# [Sammelthread] Feedback zur Ausgabe #212 (06/2018)



## PCGH_Carsten (26. April 2018)

Der zentrale Feedback-Sammelthread zur PCGH-Ausgabe 06/2018 ist online - die Redaktion liest mit und ist bemüht, auf Fragen und Anregungen möglichst schnell zu antworten. Bedenkt jedoch bitte, dass auch wir nicht 24 Stunden am Tag im Dienst sind, (viel zu selten) auch mal Urlaub haben oder (zum Glück noch seltener) krank daniederliegen könnten.

Die neue „PC Games Hardware“-Ausgabe liegt ab dem ersten Mittwoch des Monats, also dem 02. Mai 2018 am Kiosk und digital bereits ab dem 27. April um 14:00 Uhr für euch bereit.
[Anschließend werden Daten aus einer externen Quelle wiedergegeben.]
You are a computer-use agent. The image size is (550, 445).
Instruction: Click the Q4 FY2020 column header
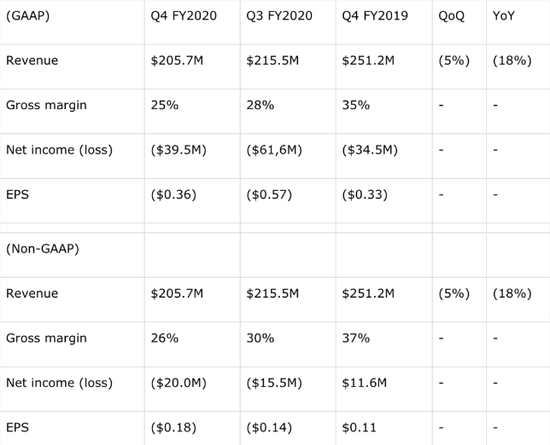click(x=184, y=16)
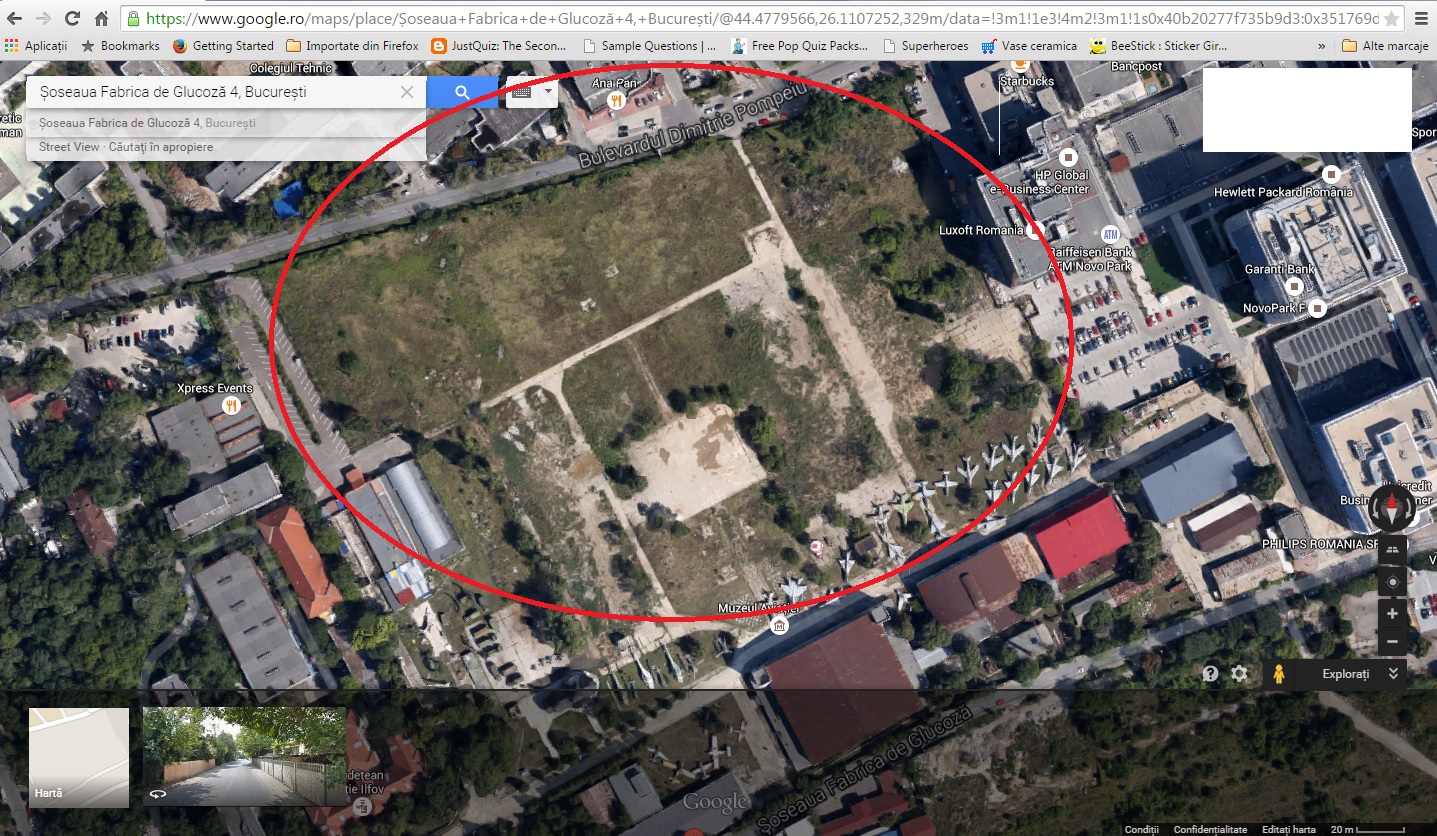Toggle the tilt view button
Image resolution: width=1437 pixels, height=836 pixels.
point(1391,551)
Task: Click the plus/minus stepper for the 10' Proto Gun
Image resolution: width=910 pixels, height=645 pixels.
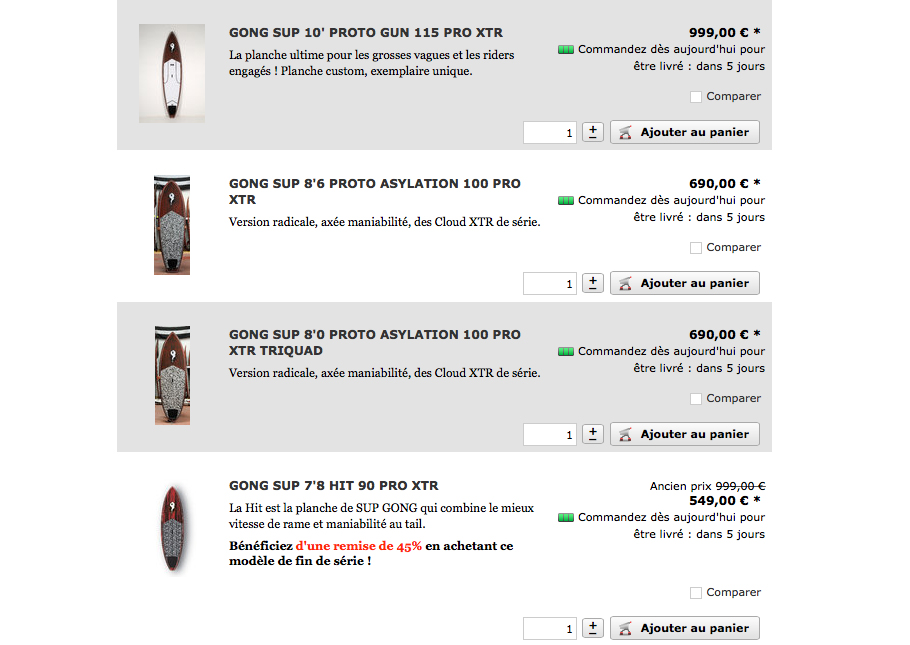Action: pos(593,132)
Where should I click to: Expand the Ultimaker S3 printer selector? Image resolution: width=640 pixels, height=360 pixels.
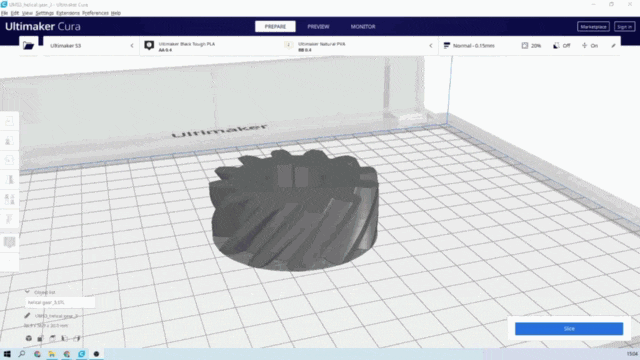91,46
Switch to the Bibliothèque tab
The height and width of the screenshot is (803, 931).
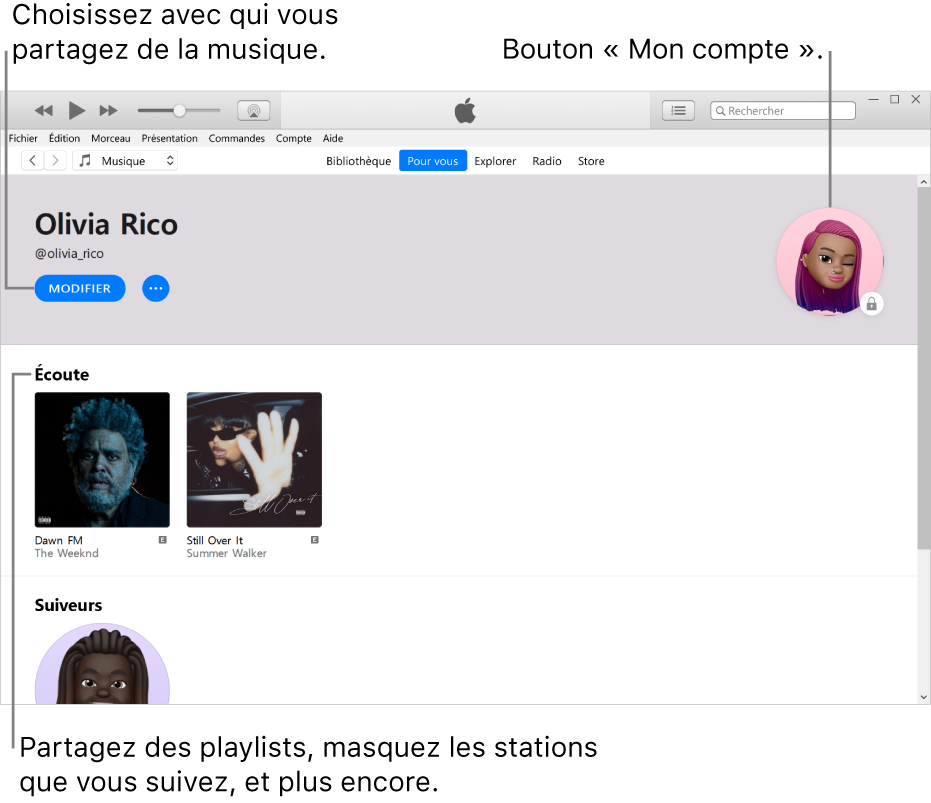pos(358,160)
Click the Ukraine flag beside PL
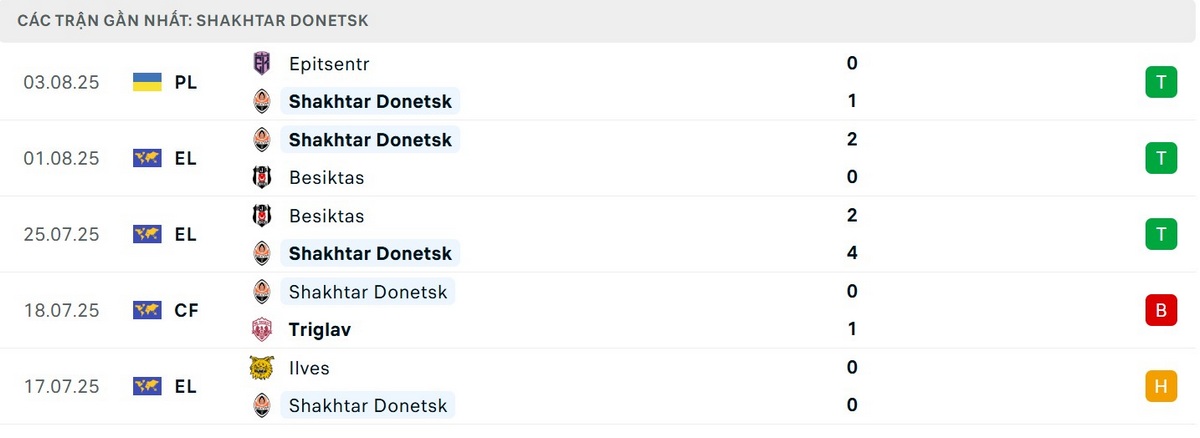 click(x=147, y=82)
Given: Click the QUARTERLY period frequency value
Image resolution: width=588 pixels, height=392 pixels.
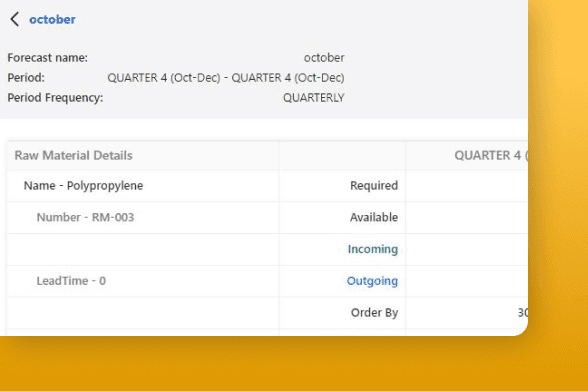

Abonnenten bekommen die gedruckte PC Games Hardware teilweise einige Werktage vor dem Kiosk-Erstverkaufstag (EVT).

Die Redaktion liest in diesem Thread jedes Feedback-Posting aufmerksam durch. Und auch wenn wir nicht immer auf jedes einzelne eine Antwort schreiben, seid versichert, dass eure Meinung nicht ungehört verhallt!


----------



## Melanchthon (26. April 2018)

Feedback zum Abo-Newsletter:

finde ich grundsätzlich nützlich (bitte nicht streichen), da die Schwerpunkte des neuen Hefts genannt werden, dies einen schnellen Überblick liefert und Lust aufs Lesen machen...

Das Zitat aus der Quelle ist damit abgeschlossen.